Concernant la question de savoir si l’offre répond aux attentes du public en termes de diversité, d’accessibilité et de coûts, les recherches restent limitées. Une partie de la littérature récente met en garde contre une approche fondée uniquement sur la « demande », telle qu’exprimée ou amplifiée par les mécanismes des plateformes numériques (Marguerin, 2015). Dans cette perspective critique, il est nécessaire de se demander si les indicateurs actuels de satisfaction reflètent véritablement des attentes culturelles construites sur le long terme, ou s’ils traduisent simplement des comportements de consommation dictés par l’instantanéité et la logique marchande.
Rôle du numérique
Enfin, avec les transformations sociétales liées au numérique, la consommation d’activités culturelles et de loisirs évolue également. Le numérique constitue un levier important pour favoriser la démocratisation de la culture : il permet de surmonter les obstacles liés à la mobilité, aux contraintes de programmation ou à la localisation géographique des offres (Ministère de la Culture, s.d.). Déjà en 2009, plus de la moitié des Français·es de moins de 45 ans utilisaient Internet durant leur temps libre (Donnat, 2009), ce qui témoigne de la généralisation progressive de ces usages. Cette dynamique se confirme en 2019, où l’activité la plus répandue en moyenne hebdomadaire est l’écoute de musique (7,5 heures), suivie de l’usage d’Internet à des fins de divertissement ou de ressourcement (7,4 heures) (Moeschler, 2019a). Il est important d’étudier également le degré de satisfaction associé à ces pratiques, un aspect encore peu exploré dans la recherche actuelle.
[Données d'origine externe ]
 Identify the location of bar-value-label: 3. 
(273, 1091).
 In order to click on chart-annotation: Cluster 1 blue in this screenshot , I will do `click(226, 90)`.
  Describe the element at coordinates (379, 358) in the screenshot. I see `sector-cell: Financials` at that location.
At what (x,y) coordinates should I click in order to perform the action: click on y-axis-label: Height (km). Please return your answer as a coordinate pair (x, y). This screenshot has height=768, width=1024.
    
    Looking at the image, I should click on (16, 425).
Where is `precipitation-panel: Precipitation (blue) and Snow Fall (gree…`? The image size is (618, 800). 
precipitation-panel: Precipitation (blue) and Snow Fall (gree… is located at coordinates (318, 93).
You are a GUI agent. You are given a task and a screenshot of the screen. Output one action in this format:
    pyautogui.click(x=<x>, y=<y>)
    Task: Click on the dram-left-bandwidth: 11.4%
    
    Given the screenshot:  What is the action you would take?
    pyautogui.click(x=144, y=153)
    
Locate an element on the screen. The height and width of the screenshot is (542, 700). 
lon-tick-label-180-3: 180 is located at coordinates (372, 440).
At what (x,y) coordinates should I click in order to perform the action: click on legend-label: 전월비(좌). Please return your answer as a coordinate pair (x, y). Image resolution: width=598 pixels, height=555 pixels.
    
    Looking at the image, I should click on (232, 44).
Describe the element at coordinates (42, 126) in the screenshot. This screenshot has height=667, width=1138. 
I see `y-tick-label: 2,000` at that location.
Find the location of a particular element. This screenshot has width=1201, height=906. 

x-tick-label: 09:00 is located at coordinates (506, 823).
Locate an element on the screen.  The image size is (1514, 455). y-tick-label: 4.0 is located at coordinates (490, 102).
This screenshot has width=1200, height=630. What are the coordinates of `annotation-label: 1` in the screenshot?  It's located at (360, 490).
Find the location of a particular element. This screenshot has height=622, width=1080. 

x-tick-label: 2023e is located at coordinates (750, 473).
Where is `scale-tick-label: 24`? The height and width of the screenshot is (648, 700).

Bien que certaines recherches aient été menées en Suisse sur les pratiques culturelles et de loisirs, celles-ci restent ponctuelles et fragmentées. La plupart se concentrent sur des zones géographiques précises (comme le canton de Vaud ou la ville de Lausanne) ou sur des aspects spécifiques des pratiques culturelles, sans proposer de vision d’ensemble. À ce jour, aucune étude ne semble avoir abordé de manière intégrée l’ensemble des dimensions explorées par la présente enquête — en particulier en Suisse romande — à savoir : la fréquence et la diversité des pratiques, la mobilité et l’accès à l’offre, la satisfaction et l’adéquation de l’offre, les modes de découverte et d’accès à l’information, les pratiques des non-participant·es, ainsi que l’impact du numérique.
Cette lacune dans la littérature justifie pleinement l’intérêt d’une approche globale à l’échelle romande, telle que celle proposée par cette étude de l’ORC, dont la parution est prévue pour l’automne 2025.